David Morgan, reportedly from Liverpool, was among the 116 people who died when the plane came down in a remote part of northern Mali.

PE teacher Andy Vasily posted on Twitter that Mr Morgan had previously worked at Nanjing International School in eastern China.

He wrote: " RIP Dave Morgan. Truly tragic. Prayers to his family and other victims."

Hanri de Swardt, a fellow teacher, from South Africa, wrote on Facebook: "Rest in peace Captain Dave Masher Morgan. Thanks for all the support and help in Lusaka. You will always be in my thoughts. God bless."

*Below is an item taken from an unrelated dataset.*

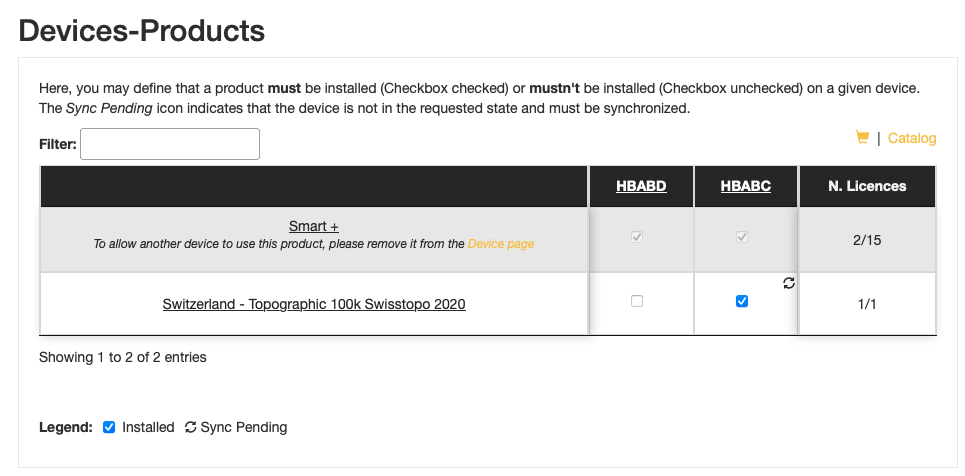This screenshot has width=965, height=476.
Task: Click the shopping cart icon
Action: coord(862,137)
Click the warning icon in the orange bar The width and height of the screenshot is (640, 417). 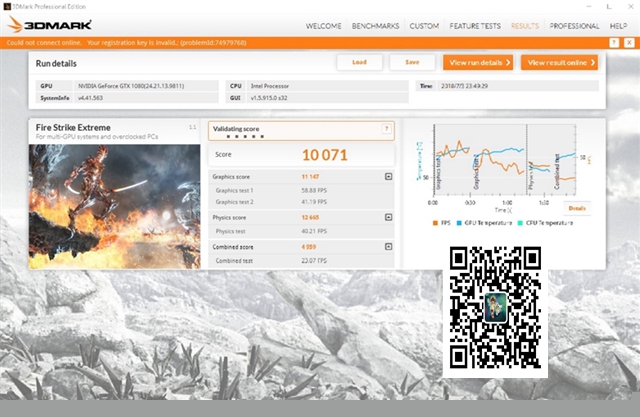click(614, 43)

She added: "R emember the nice evening at Brentwood with all our last food before leaving Zambia."

Annabelle Mambwe, a teacher at Luanda International School, in Angola, wrote: "Just lost a teacher colleague in the Algiers disaster. Dave Morgan!! He was Denise's Maths teacher...such an easy-go-fella! These planes falling from the sky are getting to me!"

Another friend, Nicola Zulu, posted: "Was he with Evy? Oh my God, he was coming to Singapore to work and we had planned to meet up."

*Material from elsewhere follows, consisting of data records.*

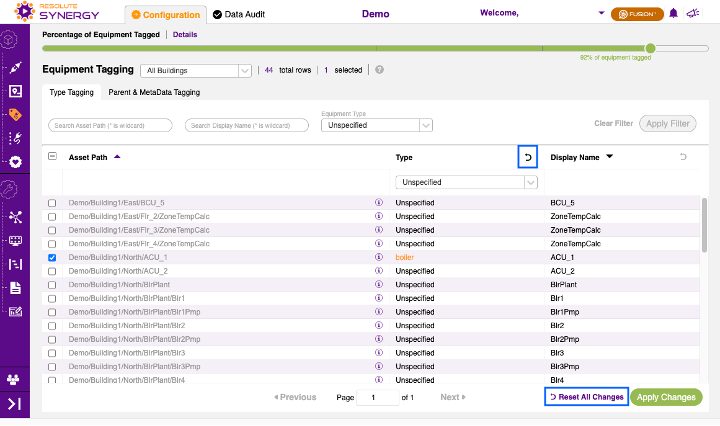This screenshot has height=426, width=720.
Task: Toggle the select-all checkbox in the table header
Action: click(x=53, y=157)
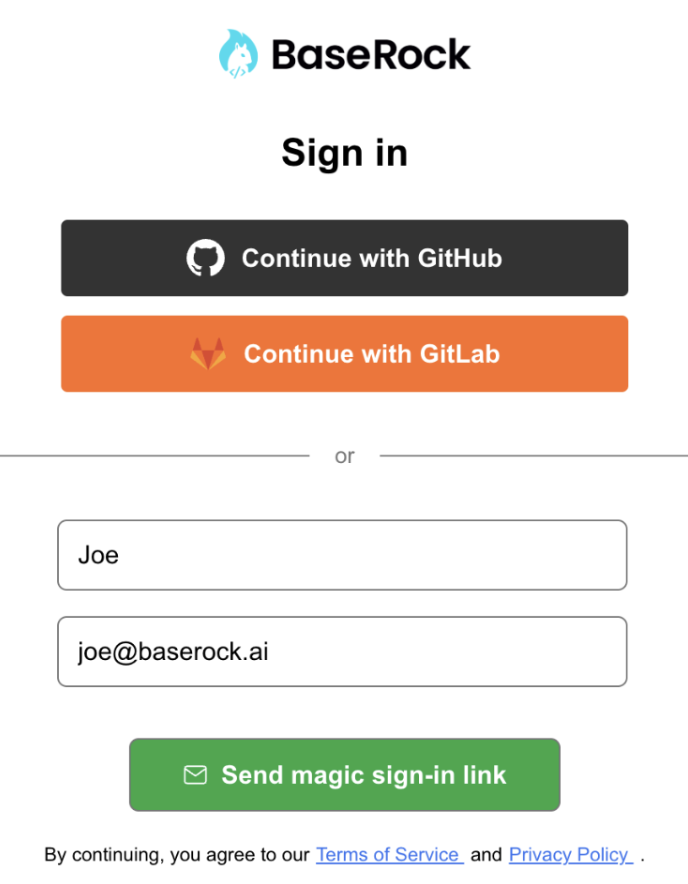688x884 pixels.
Task: Click the word 'and' between the policy links
Action: click(486, 855)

Yesterday David Cameron said he was "deeply saddened" by the death of the British national, adding: "Thoughts very much with friends and family."

A Foreign Office spokesman said: "It is with deep regret that the Foreign and Commonwealth Office confirms the death of a British man onboard Air Algerie flight AH 5017.

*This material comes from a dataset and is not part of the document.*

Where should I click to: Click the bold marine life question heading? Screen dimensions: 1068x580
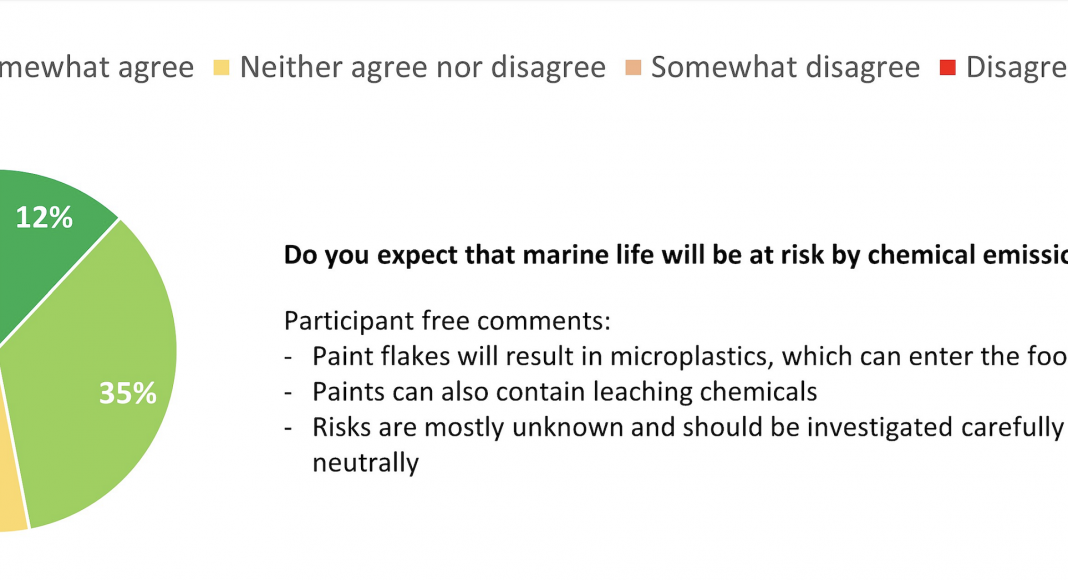[676, 255]
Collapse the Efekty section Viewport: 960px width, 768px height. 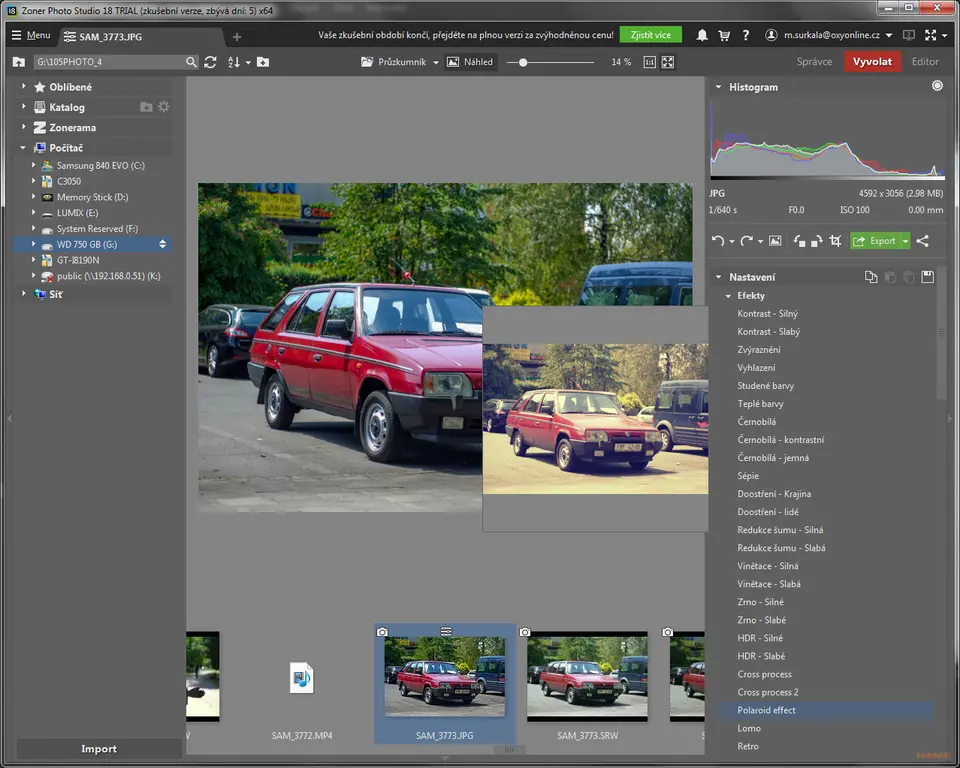[728, 296]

"We are providing consular support to his family at this tragic time, and we ask that the media respect the privacy of those grieving."

Mr Cameron has also written to French president Francois Hollande "to send sincere condolences for the loss of so many French citizens", Downing Street said.

The United Nations peacekeeping mission in Mali said its experts have found the second black box from the aircraft.

It was recovered from the wreckage in the Gossi region near the border with Burkina Faso

French soldiers secured the other black box yesterday.

Terrorism has not been ruled out as a cause of the crash, although officials have said that it is most likely to have been due to bad weather.

"There are, alas, no survivors," Mr Hollande told reporters following a crisis meeting with senior ministers. "I share the pain of families living through this terrible ordeal."

Nearly half of the passengers on board the flight were French, many due to head on to Europe after arriving in the Algerian capital Algiers from the Burkina Faso capital, Ouagadougou.

Mr Hollande declared that France will spare no efforts to find out what happened.

"There are hypotheses, notably weather-related, but we don't rule out anything because we want to know what happened," he said.

Interior minister Bernard Cazeneuve said: "Terrorist groups are in the zone. ... We know these groups are hostile to Western interests."

The MD-83 aircraft, owned by Spanish company Swiftair and leased by Algeria's flagship carrier, disappeared from radar less than an hour after it took off early on Thursday from Ouagadougou for Algiers.

The plane had requested permission to change course due to bad weather.